━━━━━ DATA SUPPLIED ━━━━━
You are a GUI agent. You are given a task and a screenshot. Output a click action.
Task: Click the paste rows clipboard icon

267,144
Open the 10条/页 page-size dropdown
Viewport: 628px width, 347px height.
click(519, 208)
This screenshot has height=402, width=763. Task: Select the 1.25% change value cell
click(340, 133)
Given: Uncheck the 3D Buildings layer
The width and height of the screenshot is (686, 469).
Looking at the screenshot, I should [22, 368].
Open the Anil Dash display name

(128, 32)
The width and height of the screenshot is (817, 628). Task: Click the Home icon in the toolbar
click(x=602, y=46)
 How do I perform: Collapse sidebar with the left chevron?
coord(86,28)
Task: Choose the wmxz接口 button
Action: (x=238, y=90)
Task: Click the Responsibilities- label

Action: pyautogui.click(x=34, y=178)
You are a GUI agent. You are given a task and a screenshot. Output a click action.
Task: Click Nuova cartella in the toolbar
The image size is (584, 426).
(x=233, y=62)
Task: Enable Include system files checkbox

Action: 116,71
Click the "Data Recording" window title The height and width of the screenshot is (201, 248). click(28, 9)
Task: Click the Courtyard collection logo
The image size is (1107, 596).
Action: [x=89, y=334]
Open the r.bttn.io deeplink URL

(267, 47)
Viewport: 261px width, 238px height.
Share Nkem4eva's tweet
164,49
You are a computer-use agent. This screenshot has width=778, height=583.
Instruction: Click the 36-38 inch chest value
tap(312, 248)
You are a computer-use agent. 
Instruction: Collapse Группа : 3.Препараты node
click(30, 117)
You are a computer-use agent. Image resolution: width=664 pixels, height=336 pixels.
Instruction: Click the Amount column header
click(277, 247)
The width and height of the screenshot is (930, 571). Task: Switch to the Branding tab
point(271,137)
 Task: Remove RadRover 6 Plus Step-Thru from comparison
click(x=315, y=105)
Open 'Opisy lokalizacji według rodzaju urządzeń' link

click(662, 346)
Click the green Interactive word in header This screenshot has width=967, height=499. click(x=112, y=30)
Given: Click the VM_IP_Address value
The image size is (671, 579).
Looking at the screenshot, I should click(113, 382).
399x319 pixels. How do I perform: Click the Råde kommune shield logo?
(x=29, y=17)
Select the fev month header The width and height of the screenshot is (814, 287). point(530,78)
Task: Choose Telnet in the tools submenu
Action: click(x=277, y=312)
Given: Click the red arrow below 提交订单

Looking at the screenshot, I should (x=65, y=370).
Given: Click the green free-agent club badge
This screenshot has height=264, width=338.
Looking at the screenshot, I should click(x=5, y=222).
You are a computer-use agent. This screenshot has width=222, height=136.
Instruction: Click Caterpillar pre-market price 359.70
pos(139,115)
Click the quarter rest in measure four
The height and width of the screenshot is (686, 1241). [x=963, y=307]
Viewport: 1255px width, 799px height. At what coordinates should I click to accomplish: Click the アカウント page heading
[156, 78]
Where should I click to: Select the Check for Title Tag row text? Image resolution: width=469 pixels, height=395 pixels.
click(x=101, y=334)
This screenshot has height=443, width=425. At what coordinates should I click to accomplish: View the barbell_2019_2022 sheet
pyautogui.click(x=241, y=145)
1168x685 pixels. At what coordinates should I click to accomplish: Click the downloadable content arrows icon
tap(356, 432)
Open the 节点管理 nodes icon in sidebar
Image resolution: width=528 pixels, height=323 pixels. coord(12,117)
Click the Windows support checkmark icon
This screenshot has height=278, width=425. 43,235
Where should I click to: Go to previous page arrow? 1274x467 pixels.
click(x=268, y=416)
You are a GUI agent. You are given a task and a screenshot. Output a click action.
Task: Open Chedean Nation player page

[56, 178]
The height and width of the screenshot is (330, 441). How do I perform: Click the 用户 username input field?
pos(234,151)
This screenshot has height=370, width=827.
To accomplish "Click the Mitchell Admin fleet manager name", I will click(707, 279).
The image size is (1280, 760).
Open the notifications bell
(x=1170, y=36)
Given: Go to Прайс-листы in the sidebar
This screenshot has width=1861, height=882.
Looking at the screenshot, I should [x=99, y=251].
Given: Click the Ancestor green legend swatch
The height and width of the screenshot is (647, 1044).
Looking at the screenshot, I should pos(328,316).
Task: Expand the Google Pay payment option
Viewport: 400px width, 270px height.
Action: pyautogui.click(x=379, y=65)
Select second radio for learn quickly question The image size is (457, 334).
━━━━━
• _WHAT THE EXERCISE ASKS_
Please retype the records above starting with the line that contains "Task: Expand the Google Pay payment option" and stopping after the last line, changing nothing.

• _WRITTEN RESPONSE_
Task: Expand the Google Pay payment option
Viewport: 400px width, 270px height.
Action: pyautogui.click(x=379, y=65)
Select second radio for learn quickly question The image size is (457, 334).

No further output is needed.